The whole architecture of Efficient DETR, as shown in FIg9, can be divided into three parts. Part I and Part III are normal transformer encoder and decoder, exactly the same as Deformable DETR. The only difference is that thanks to better object container initialization, there is only 3 encoder layers and 1 decoder layer, which is ‘efficient’ from.

The core idea is inside Part II, whose input is extracted features, output is K initialized object queries. There are 3 steps to generate dense prior initialization.

Step1: Use RPN (Regional Proposal Net) Head to propose N region candidates with object scores.

Step2: Rank all candidates by object scores and fetch top-K as 4-d reference point. Note that here reference point is a 4-d point (a region) instead of 2-d (a point) in Deformable DETR, because experiments show that this scheme can include more object information.

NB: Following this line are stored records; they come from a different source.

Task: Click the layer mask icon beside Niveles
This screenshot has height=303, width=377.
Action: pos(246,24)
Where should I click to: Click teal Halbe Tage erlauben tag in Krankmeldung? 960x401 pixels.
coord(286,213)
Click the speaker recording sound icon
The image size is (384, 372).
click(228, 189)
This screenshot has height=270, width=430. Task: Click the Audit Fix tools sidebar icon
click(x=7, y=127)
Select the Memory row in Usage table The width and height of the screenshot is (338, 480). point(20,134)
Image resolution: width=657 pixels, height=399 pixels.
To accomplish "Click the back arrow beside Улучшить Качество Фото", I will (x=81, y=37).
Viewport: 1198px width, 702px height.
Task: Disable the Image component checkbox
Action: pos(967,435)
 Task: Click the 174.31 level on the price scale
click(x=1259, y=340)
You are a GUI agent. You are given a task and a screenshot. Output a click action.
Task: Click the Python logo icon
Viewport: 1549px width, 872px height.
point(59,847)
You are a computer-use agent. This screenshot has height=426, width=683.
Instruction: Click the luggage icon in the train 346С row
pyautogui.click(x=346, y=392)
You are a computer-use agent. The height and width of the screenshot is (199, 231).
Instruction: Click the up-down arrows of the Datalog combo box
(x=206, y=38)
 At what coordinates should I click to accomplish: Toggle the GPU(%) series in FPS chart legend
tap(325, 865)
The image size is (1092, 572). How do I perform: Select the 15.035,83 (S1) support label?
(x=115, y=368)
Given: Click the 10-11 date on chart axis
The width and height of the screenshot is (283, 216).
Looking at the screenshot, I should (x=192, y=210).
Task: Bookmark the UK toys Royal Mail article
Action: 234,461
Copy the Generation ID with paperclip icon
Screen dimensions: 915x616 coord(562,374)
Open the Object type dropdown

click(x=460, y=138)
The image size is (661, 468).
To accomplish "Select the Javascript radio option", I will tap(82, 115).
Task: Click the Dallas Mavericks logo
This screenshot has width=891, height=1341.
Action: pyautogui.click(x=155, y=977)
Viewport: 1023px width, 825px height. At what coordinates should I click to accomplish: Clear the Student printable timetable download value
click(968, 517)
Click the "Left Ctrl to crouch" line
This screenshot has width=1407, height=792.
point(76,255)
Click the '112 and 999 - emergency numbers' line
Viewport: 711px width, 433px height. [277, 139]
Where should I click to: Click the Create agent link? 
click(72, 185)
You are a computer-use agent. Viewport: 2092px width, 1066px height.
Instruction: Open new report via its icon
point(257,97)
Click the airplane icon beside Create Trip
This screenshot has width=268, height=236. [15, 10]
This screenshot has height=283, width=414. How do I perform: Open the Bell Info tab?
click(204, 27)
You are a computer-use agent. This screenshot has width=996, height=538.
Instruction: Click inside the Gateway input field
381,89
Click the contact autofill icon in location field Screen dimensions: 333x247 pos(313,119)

Step3: Pick encoder feature that corresponding to selected region as (d,) object query. Here we manually set output feature map has the same number of channels (d), so a selected region has feature map size (d,h,w). A Global Average Pooling layer is used to collapse spatial dimension and generate (d,) vector as object query.

Results

Observing the results shown in Fig10, we can tell that deformable attention mechanism and dense prior initialization significantly reduce training time of DETR from 10x longer than to the same as faster R-CNN. Also, they even make up for the lack of detection ability on small objects (20.5->26.4->28.4), with just little drop on large objects.

Conclusion

In this article, we have given detailed illustration of a novel object detection model — DETR and its variants. We have seen the pros and cons of DETR and how some creative tricks to mitigate, even solve these problems. DETRs may not be the best object detection model for now, but there is one thing to note: DETR just used 2 years to catch up with Faster R-CNNs and YOLOs, which have taken near 8–10 years to develop. Therefore, we believe DETR still has very large potential to improve.

References

Vaswani, Ashish, et al. “Attention is all you need.” Advances in neural information processing systems 30 (2017).
Carion, Nicolas, et al. “End-to-end object detection with transformers.” European conference on computer vision. Springer, Cham, 2020.
Zhu, et al. “Deformable detr: Deformable transformers for end-to-end object detection.” arXiv preprint arXiv:2010.04159 (2020).
Yao, Zhuyu, et al. “Efficient detr: improving end-to-end object detector with dense prior.” arXiv preprint arXiv:2104.01318 (2021).
Ren, Shaoqing, et al. “Faster r-cnn: Towards real-time object detection with region proposal networks.” Advances in neural information processing systems 28 (2015).